We are all affected by pension issues. In the business world, however, employees close to reaching retirement age are especially aware of the great difference between their salary and their pension entitlement, causing many middle and senior managers to postpone retirement. Spanish managers often continue working after 65 to avoid losing spending power: the maximum pension in Spain in 2019 was 2,659.51 euros, so it is not surprising that people on considerably higher salaries prefer to extend their working lives.
But the decision to keep working can have a not insignificant effect for the rest of society.
Spain has the second highest unemployment level in the EU
There has been more bad news recently: Spain again has the second highest unemployment level in the EU and the highest levels of youth unemployment in the eurozone.
It has to be said that one solution to this problem must be for older employees to make way for younger workers.
So, what is the answer?
Companies introducing plans to reduce the average age of their workforce could soften the blow by taking out collective insurance policies to provide retirees with temporary or life-long top-ups to their state pensions. The company determines the amount and contribution requirements, ensuring rights under the policy are guaranteed at all times. This gives employees a substantial incentive to take early retirement, guaranteeing a future without financial worries while successfully lowering the age of the workforce.
Unlike standard collective pension plans where the contributions are irrevocable, this type of plan links benefits to effective retirement at a certain age. The concept is simple. The company sets up an insurance policy for managers that will pay out a deferred remuneration in the form of a top-up to the state pension to be received by employees, thereby encouraging them to retire. A pension commitment to the employee is thus established in accordance with Article 7 of Royal Decree 1588, governing the contributions that may be paid by the company and/or the worker.

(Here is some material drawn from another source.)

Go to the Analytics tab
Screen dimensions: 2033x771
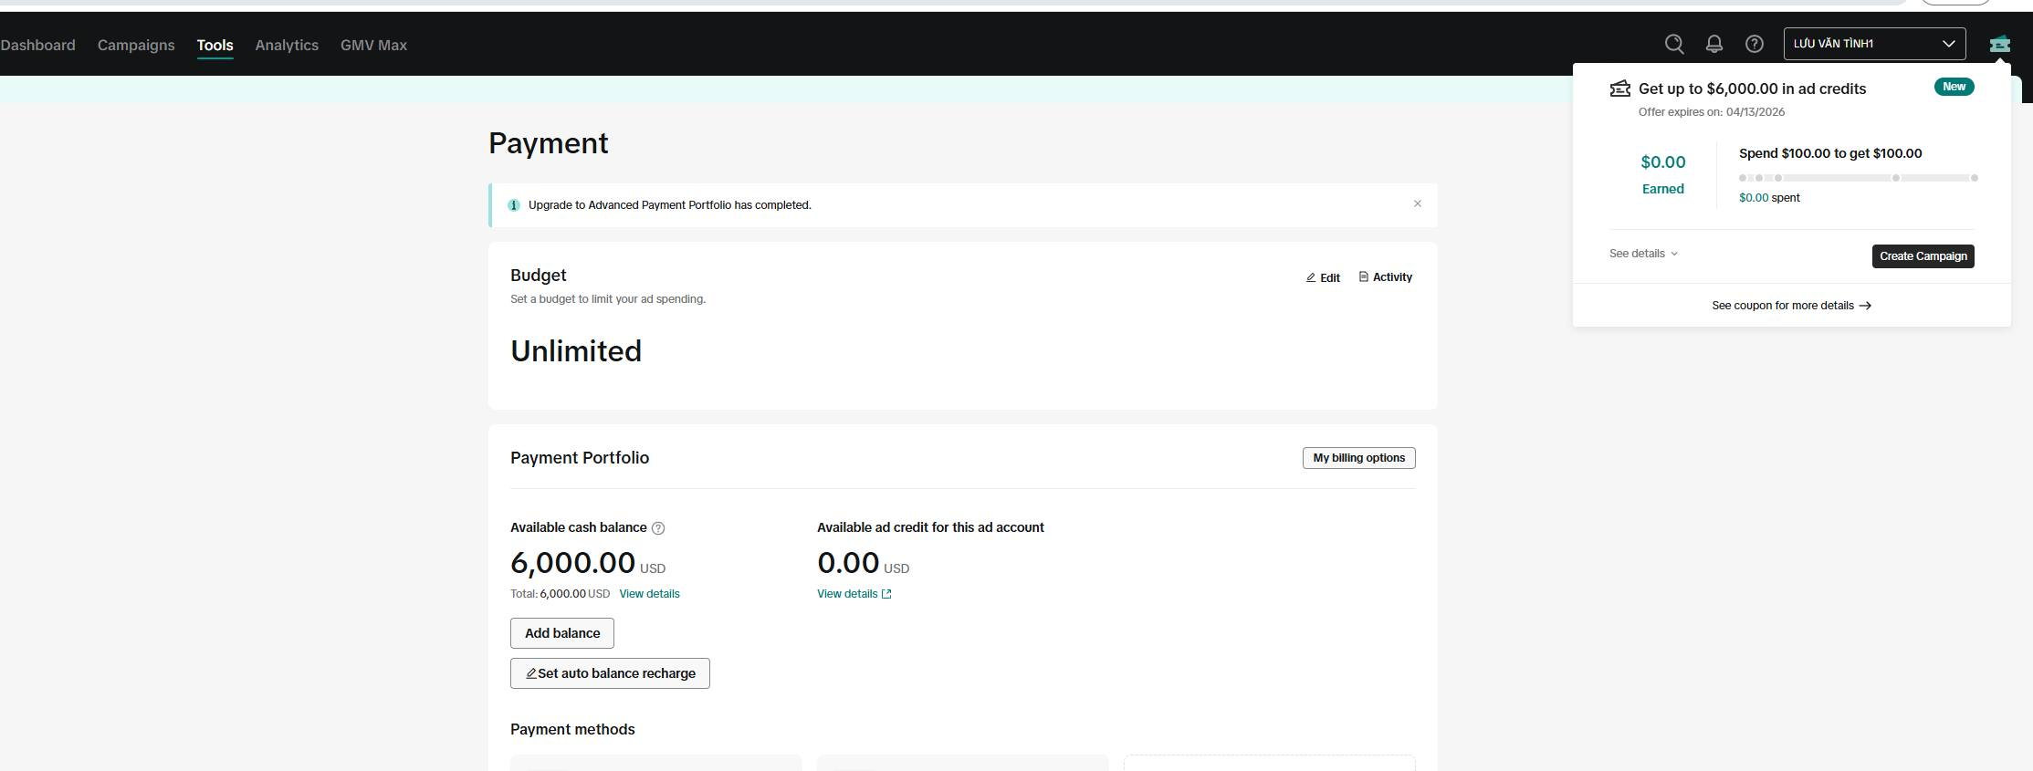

Current legislation allows the company to treat premiums up to 100,000 euros per year as tax deductible.
If the insurance premiums are not treated as deductible because the commitment to the employee is contingent on retirement, the company has the option of offsetting the premiums paid when the employee retires. This creates a win-win scenario for both the company and the employee. In addition to supplementing the employee’s state pension, the company’s salary bill is reduced, along with the average age of its workforce, improving the working climate. Other advantages to setting up this plan include its flexible format and benefits, the fact that there is no cap on contributions, and its potential financial performance.
For example, a 63-year old on a salary of 90,000 euros who continues working to 67 would cost the company 486,000 euros. But topping up their maximum state pension by 25% to 50,722 euros a year would cost 127,797 euros over 10 years, 180,860 euros over 15 years or 330,719 euros for a lifelong supplement. Incentivised retirement, a plan to rejuvenate the workforce.